Гесс, практически на ощупь, добрался до входной в комнату двери и распахнул ее. Из коридора заструился электрический свет. Стал виден и комнатный выключатель. Гесс щелкнул им, и комната тут же ярко осветилась: Вадим Арнольдович и Григорий Александрович, окруженные коробками, чемоданом, баулом и прочим снаряжением, были в ней одни.

Гесс бросился в коридор.

— Господин барон!

Ответа не последовало.

Гесс прошел в кабинет, но и в нем барона не было. Тогда он побежал по коридору обратно, к двери в контору, и обнаружил ее настежь открытой. Тяжелая дверь даже не была притворена. На лестничной площадке, по-прежнему освещаемой лишь тусклым газовым рожком с калильной сеткой, тоже было пусто.

Гесс сбежал по лестнице и, выскочив из парадной на Невский, решительно ухватил прямо под руку подвернувшегося дворника. Тот, по форме Гесса поняв, что имеет дело с полицией, вытянулся по струнке.

— Выходил отсюда кто-нибудь? Прямо сейчас или пару-другую минут назад?

Дворник закивал:

— А как же, вашбродь, выходили. Его милость Иван Казимирович выходили.

— Куда он пошел?

— Пролетку взял. А куда — не знаю.

— Номер!

Дворник только развел руками:

— Бог с вами, вашбродь, разве ж отсюда я угляжу цифирь на жетоне?

Гесс, начиная беситься, топнул.

— И не слышал ничего? Адрес? Еще что-то?

— Никак нет, вашбродь. Но если вас интересует…

— Ну!

— Иван Казимирович книжки какие-то нес с собой. Много.

Гесс стремительно развернулся и бросился обратно в контору.

— Нашелся? — Григорий Александрович смерил буквально ворвавшегося в комнату Вадима Арнольдовича довольно насмешливым, а почему — непонятно, взглядом.

— Куда там! Исчез!

— Посмотри.

Гесс огляделся, но ничего не увидел.

— Гроссбухи тоже пропали.

— А… — Гесс только махнул рукой. — Это я уже понял.

Помолчал мгновение и добавил:

— Тьфу!

24

Вернемся в кабинет Можайского, где, в ночь после возвращения из Плюссы, мы оставили и самого Юрия Михайловича, и Гесса, и поручика Любимова, и Михаила Фроловича Чулицкого, занимавшего в то время должность начальника сыскной полиции, и его помощника — Сергея Ильича Инихова.

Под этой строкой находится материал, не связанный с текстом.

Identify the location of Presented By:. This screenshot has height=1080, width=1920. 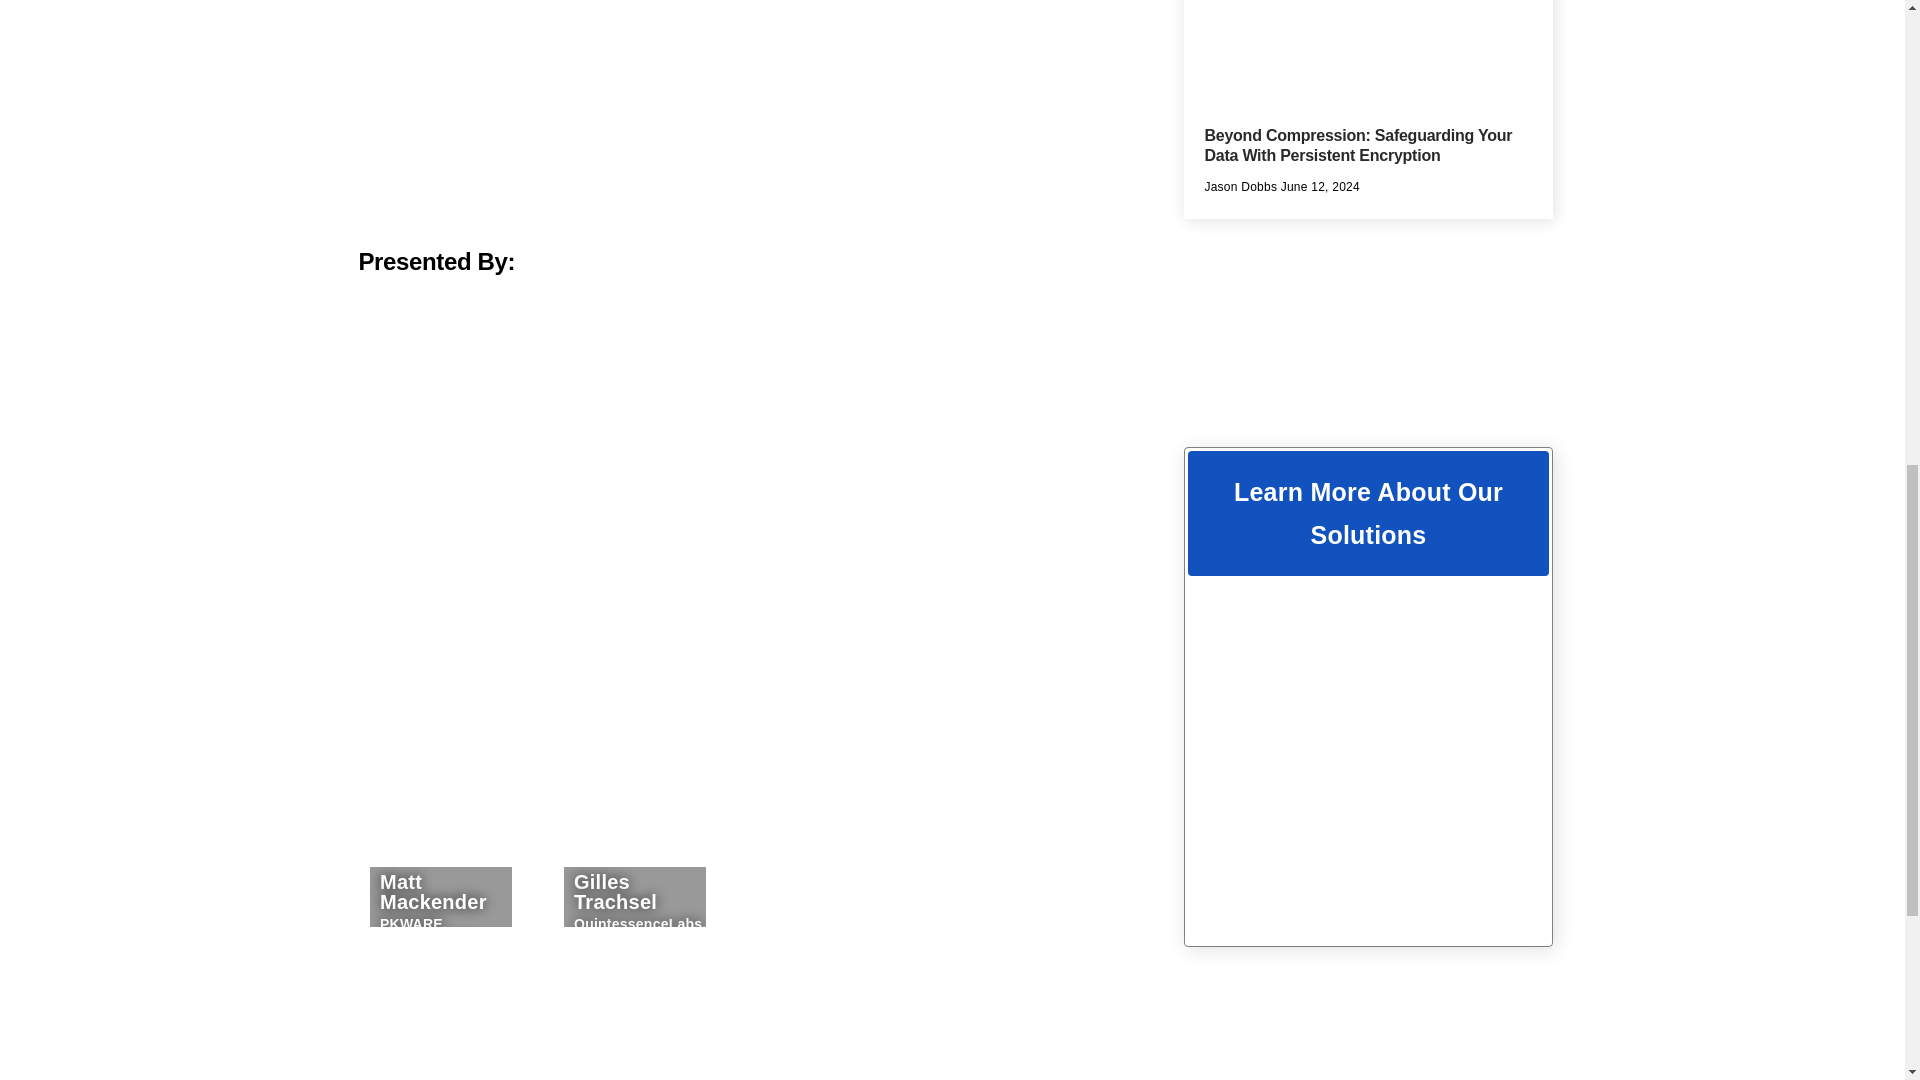
(732, 288).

Мы помним, какие события произошли в ту ночь: сначала безумная пальба, а потом самоубийство — эффектное, театральное даже можно сказать, бритвой по горлу — обвиненного в изуверском убийстве собственного брата Мякинина, а также — непристойная сцена, разыгравшаяся между сорвавшимся Чулицким и сохранявшим удивительное спокойствие Можайским.

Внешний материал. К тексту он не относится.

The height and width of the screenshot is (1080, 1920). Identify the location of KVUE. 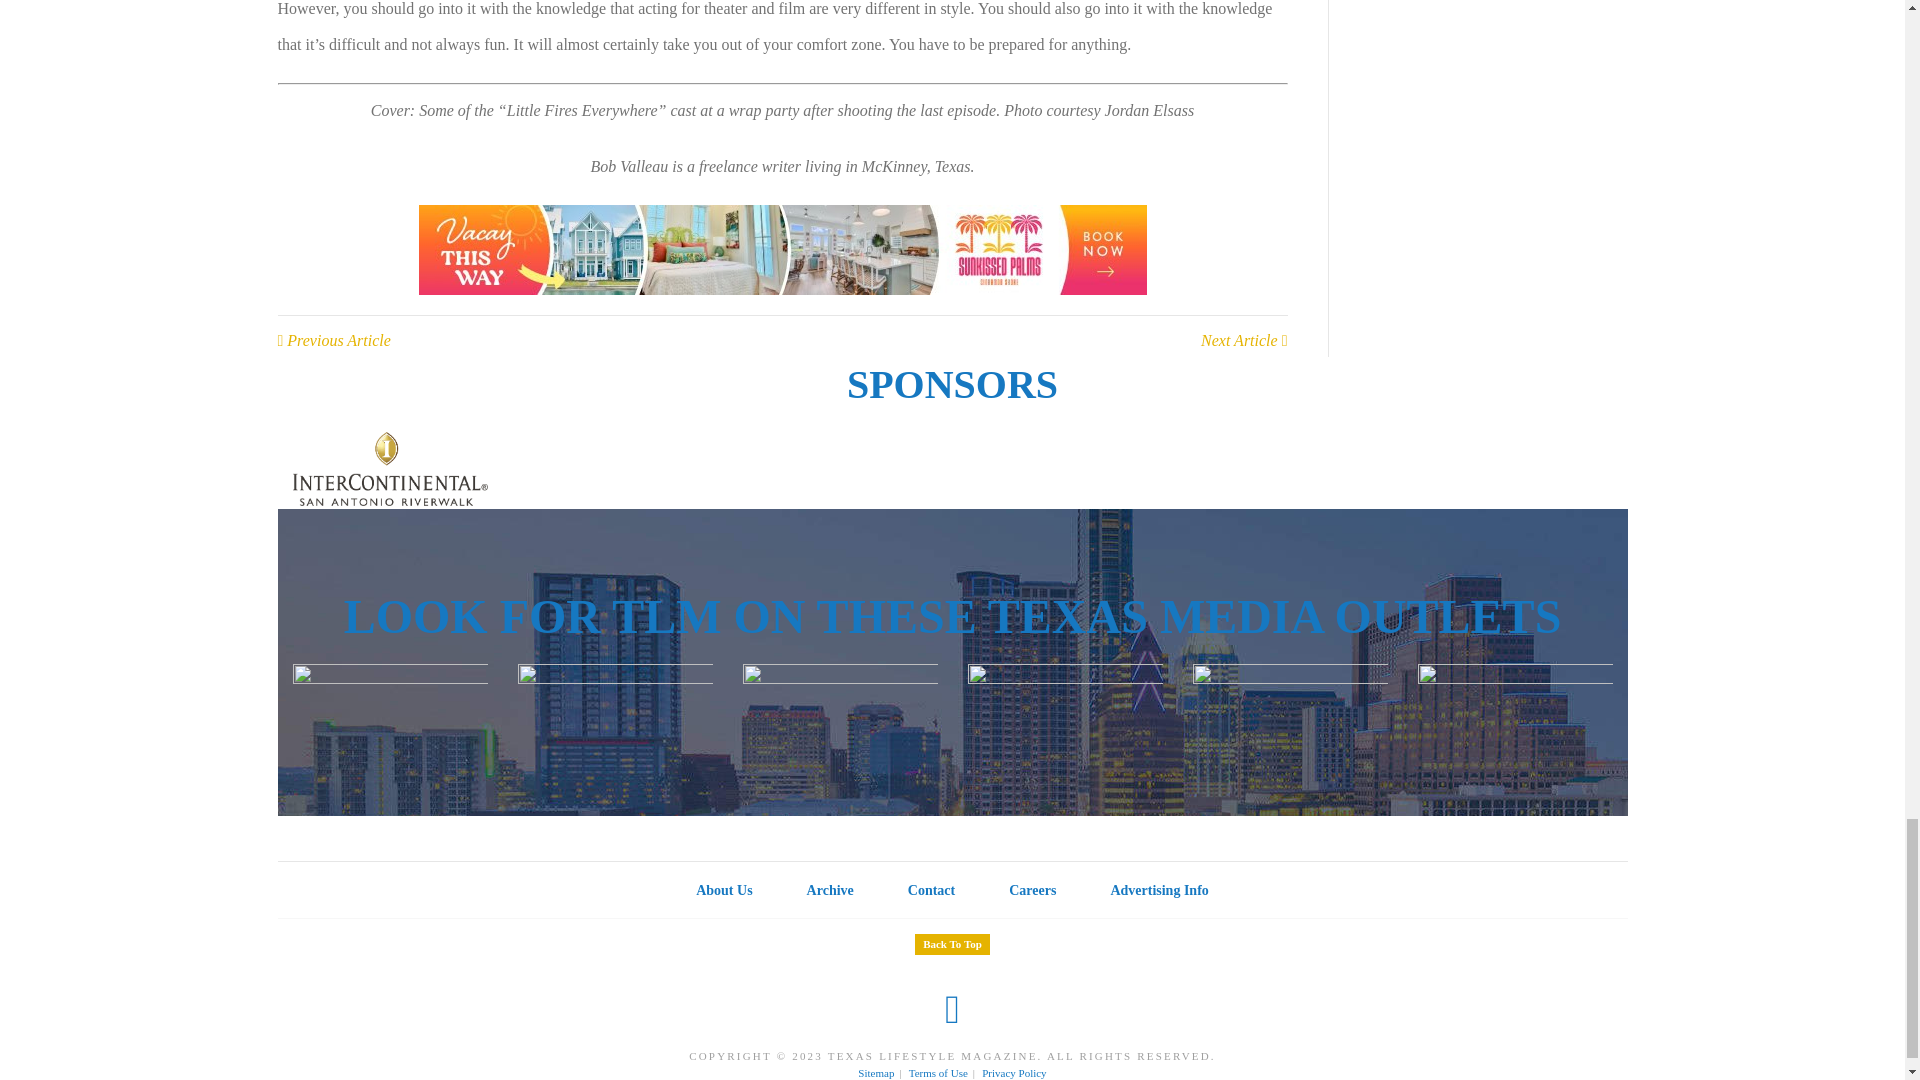
(615, 725).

Мы помним и то, что предшествовало этим событиям, а именно — телеграмму Можайского, в которой он дал понять, что страшная — возле путей Варшавской железной дороги — находка изуродованного тела гимназиста имеет прямое отношение к некоей серии других убийств, о которых, впрочем, Можайский пока еще не сказал ничего конкретного.

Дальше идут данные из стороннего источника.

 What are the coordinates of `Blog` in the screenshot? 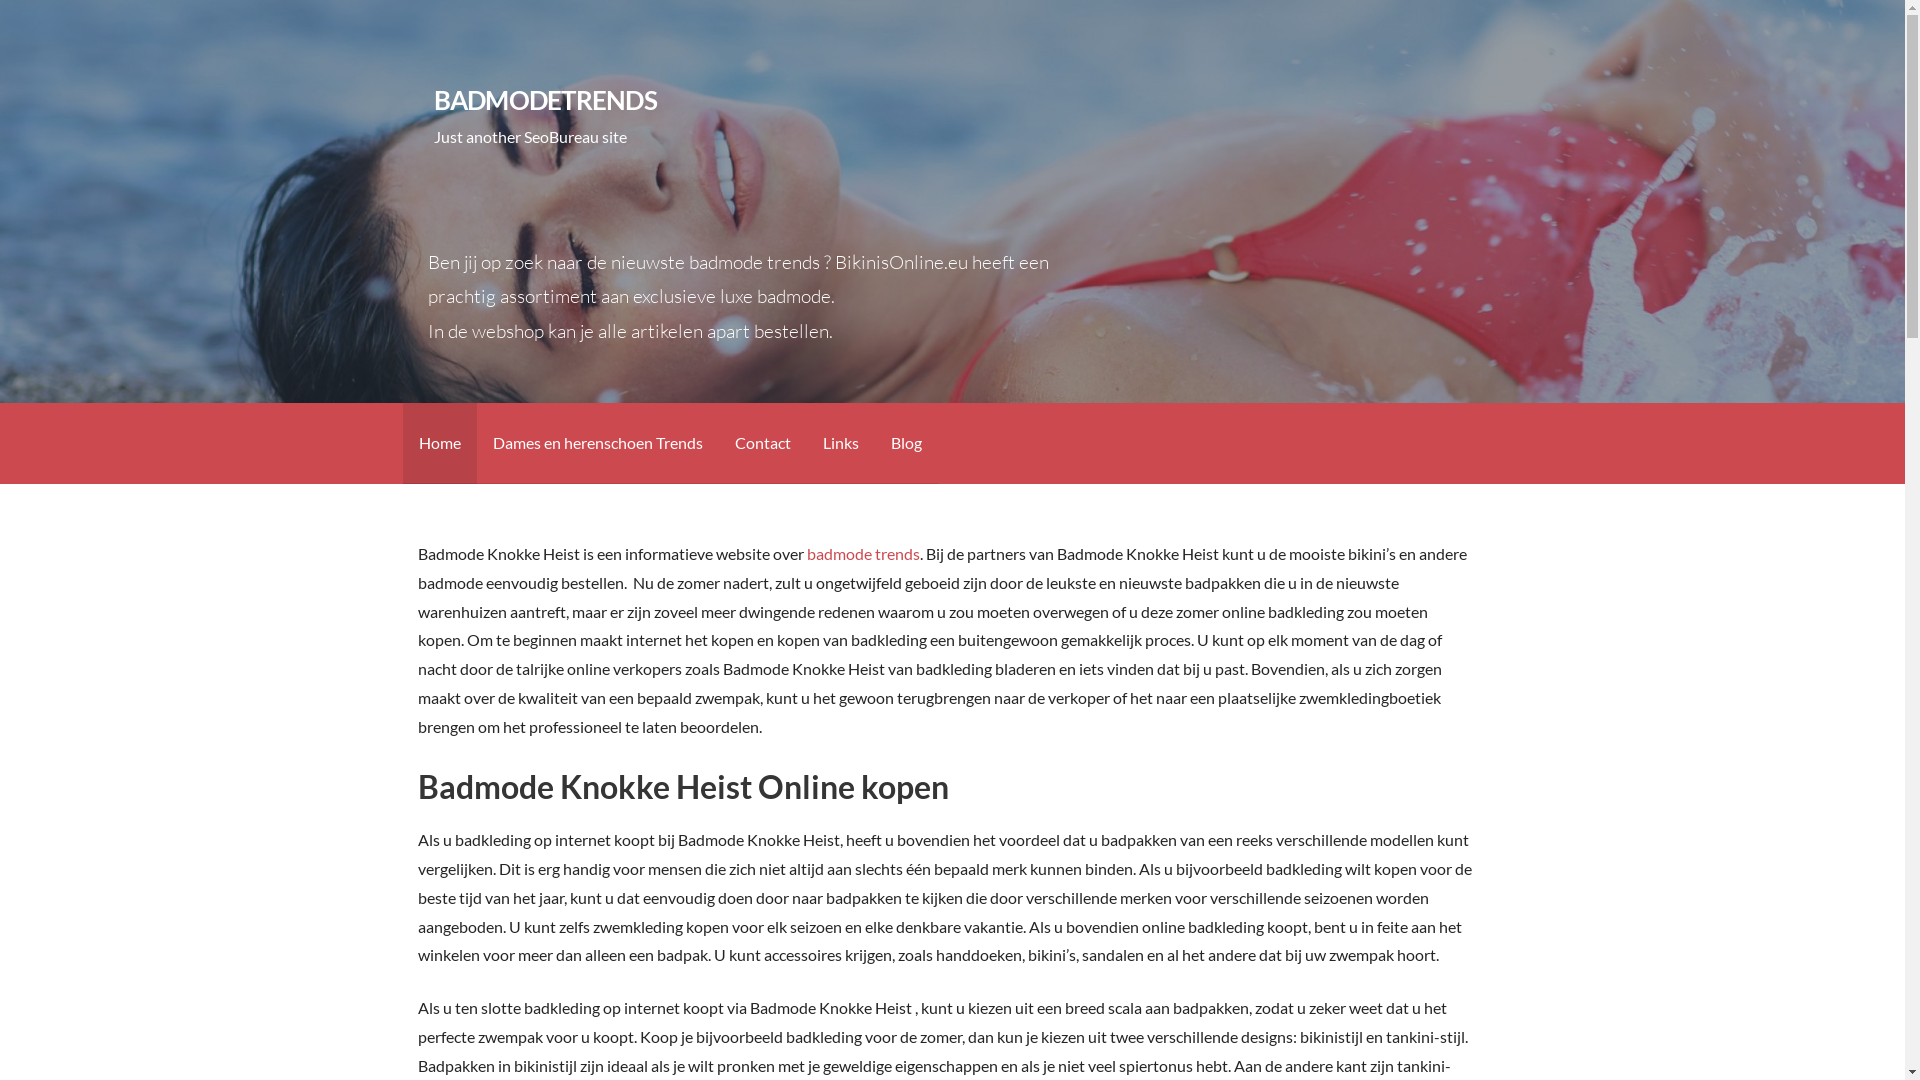 It's located at (906, 444).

Не забыли мы и о странном обращении к Можайскому и Михаилу Фроловичу явившегося в участок после срочно произведенного вскрытия тела несчастного гимназиста доктора Шонина: Михаил Георгиевич, как и Можайский, сохранявший, несмотря на то, что чуть ли не весь кабинет оказался залит кровью перерезавшего себе горло Мякинина, потребовал от Можайского и Чулицкого объяснений. Но вот каких и о чем? — об этом, пустившись в разные отвлечения, мы пока так и не узнали.